*ИСХОДНЫЙ ТЕКСТ*:

====================

Косточки принадлежали Алеше. Ему приносили миску костей из кухни, и он их часами грыз, как собака. Я был его соседом, и привык к хрусту костей, разгрызаемых крепкими белыми зубами. Все мы открыто завидовали Алеше, и если бы их дали другому, то были бы протесты. Но Алеша был на особом положении. После припадка проходило 2-3 недели. Алеша чувствовал себя крепче и начинал снова готовиться в дорогу. Тогда приходил к нему врач, садился на койку и начинал ему объяснять: он в заключении, нельзя идти к Маше и Нюре.

– Почему нельзя? – спрашивал очень серьезно Алеша. – Я ведь ничего не сделал. Я никого не обидел и хочу домой!

Врач объяснял, что все кругом одинаковые, и все заключенные, и все домой хотят, но не могут…

– Почему? – спрашивал Алеша, и тогда на минуту наступало в палате молчание, и всем казалось, что это не Алеша с ума сошел, а мы, все окружающие, мы, которые не можем ему объяснить, почему нельзя идти домой, а только требуем, чтобы он оставался с нами, потому что мы все, как он, задержаны и втоптаны в грязь. И, повернувшись ко мне, врач разводил руками и говорил:

– Да ведь он прав! Он, сумасшедший, совершенно прав, и я ему ничего объяснить не могу!

====================

*ФРАГМЕНТЫ ДАННЫХ*:
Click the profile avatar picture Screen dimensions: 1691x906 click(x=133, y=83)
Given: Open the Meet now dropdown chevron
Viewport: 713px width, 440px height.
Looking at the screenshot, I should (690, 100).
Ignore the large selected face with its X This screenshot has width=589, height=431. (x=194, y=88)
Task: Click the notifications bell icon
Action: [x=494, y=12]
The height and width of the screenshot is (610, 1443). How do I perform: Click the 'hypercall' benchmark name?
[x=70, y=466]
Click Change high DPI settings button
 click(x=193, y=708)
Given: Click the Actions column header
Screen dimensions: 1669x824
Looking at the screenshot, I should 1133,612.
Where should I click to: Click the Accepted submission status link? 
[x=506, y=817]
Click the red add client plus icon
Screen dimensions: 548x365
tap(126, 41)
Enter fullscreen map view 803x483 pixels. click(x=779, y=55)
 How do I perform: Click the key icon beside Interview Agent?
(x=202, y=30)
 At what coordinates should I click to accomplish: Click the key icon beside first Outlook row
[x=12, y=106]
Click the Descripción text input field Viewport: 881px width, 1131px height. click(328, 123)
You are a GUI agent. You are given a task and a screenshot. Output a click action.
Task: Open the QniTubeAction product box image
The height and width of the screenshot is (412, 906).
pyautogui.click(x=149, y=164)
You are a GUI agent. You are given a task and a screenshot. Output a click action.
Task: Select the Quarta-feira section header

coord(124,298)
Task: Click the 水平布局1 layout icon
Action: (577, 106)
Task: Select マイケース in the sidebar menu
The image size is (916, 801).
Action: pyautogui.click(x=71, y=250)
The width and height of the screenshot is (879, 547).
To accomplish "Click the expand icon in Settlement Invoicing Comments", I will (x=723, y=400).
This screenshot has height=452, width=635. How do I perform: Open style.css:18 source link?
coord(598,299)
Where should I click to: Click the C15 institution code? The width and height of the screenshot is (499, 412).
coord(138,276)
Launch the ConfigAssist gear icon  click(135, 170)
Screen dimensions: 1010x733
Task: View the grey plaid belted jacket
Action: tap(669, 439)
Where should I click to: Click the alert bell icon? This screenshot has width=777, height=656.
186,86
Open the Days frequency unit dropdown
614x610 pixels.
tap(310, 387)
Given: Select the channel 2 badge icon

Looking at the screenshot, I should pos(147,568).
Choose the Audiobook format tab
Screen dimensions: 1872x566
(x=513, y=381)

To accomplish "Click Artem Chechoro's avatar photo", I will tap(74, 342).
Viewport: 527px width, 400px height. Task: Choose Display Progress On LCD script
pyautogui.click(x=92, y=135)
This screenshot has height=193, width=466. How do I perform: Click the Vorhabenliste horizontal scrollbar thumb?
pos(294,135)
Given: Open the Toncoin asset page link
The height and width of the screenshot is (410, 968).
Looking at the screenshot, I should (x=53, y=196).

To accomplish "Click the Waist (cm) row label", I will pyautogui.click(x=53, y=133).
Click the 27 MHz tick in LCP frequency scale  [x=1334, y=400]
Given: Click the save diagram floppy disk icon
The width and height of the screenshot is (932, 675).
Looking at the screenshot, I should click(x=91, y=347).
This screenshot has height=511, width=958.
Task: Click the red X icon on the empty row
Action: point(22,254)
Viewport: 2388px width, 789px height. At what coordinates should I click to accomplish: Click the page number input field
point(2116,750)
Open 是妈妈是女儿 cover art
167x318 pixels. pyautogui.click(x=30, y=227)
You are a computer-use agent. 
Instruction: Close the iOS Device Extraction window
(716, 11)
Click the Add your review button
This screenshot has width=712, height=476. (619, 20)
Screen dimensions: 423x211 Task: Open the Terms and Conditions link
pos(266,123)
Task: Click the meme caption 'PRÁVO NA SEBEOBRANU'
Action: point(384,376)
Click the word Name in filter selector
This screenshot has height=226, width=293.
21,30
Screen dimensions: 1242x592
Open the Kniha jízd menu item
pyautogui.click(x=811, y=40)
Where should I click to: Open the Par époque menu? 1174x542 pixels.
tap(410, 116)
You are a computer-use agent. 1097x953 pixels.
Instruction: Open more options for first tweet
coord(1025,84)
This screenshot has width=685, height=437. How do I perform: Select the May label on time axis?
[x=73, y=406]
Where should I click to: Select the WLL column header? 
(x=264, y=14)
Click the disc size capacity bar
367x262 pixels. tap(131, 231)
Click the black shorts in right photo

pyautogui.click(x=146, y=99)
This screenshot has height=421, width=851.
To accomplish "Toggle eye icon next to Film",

====================

*ЧТО СДЕЛАТЬ*:
Что, согласно тексту об Алеше, ему приносили из кухни? Записи здесь никакой роли не играют.

*МЕСТО ДЛЯ ОТВЕТА*:
Миску костей.